This quote was for a replacement battery at a BMW dealership in Seattle.
The car involved is a 2015 i3 REX, which was worth about $47,000 when new.
Other owners of i3s and different EVs have received wildly different quotes for the same work.
A Reddit user recently posted an estimate they received for a replacement battery for their 2015 BMW i3 which quotes the price of the component as a staggering US $71,208.27.
While this seems like a ridiculous price, higher than most other battery replacement estimates, owners of different electric vehicles have posted wildly varying quotes they received themselves, ranging from a few thousand dollars to $30,000.
This sheds light on a situation that remains nebulous, namely EV repairs and battery replacement.
Indeed, numerous owners of electric vehicles have found out that dealerships are charging almost as much as the car is worth to replace the battery.
In this most recent case, other Reddit users have speculated that the high quote for the component is meant to deter the driver because the BMW dealership in Seattle is not willing, or perhaps not equipped, to perform the work. Since dealerships can’t simply refuse to work on a vehicle they sold because they “don’t want to”, they find other ways to discourage owners and push them away.
These high repair estimates are leading many skeptics to consider electric vehicles as single-use items that work for a few years and then become useless once the battery needs replacing.
On the other hand, there are several specialized shops that can replace batteries and return EVs to almost-new condition for significantly less money than what dealers are asking for.
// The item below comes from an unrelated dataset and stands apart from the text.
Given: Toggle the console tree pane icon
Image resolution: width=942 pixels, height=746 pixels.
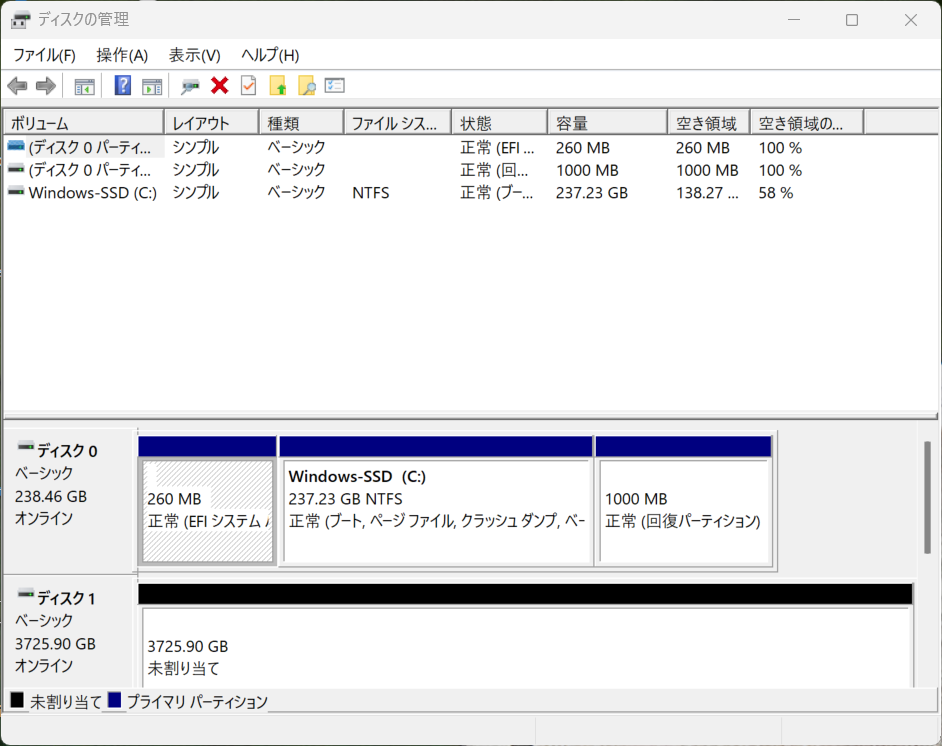Looking at the screenshot, I should pyautogui.click(x=85, y=86).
One of the reasons why this is possible is that main dealers are usually reluctant to replace only the defective modules or cells, preferring to change the entire battery at once.
In the case of a BMW i3 REX, like the car involved in the latest story, a complete battery is made of eight individual modules, which cost about $3,000 to $3,500 each to replace.
Since most often there is only one module that goes bad at a time, repairs can be made much more affordably than many would expect, and even if the entire battery does need to be replaced, the total cost of materials should remain under $30,000, a far cry from the $71,208 quote.
While having to pay close to $30,000 to keep a ten-year-old car on the road is ludicrous, it is worth remembering that battery replacements are still very rare on the whole, and that many of the first EVs such as the Tesla Model S and the Nissan Leaf are still happily driving around on their original batteries.
Furthermore, the owner of the i3 who was quoted over $70,000 for a battery has clarified that their vehicle is still functional and they were only “thinking about the future”.
Nevertheless, automakers (not just BMW) will have to show that they are committed to supporting their EV customers in the long term with better repair solutions and more reasonable prices if they don’t want to scare a large portion of potential buyers away from their new electric models.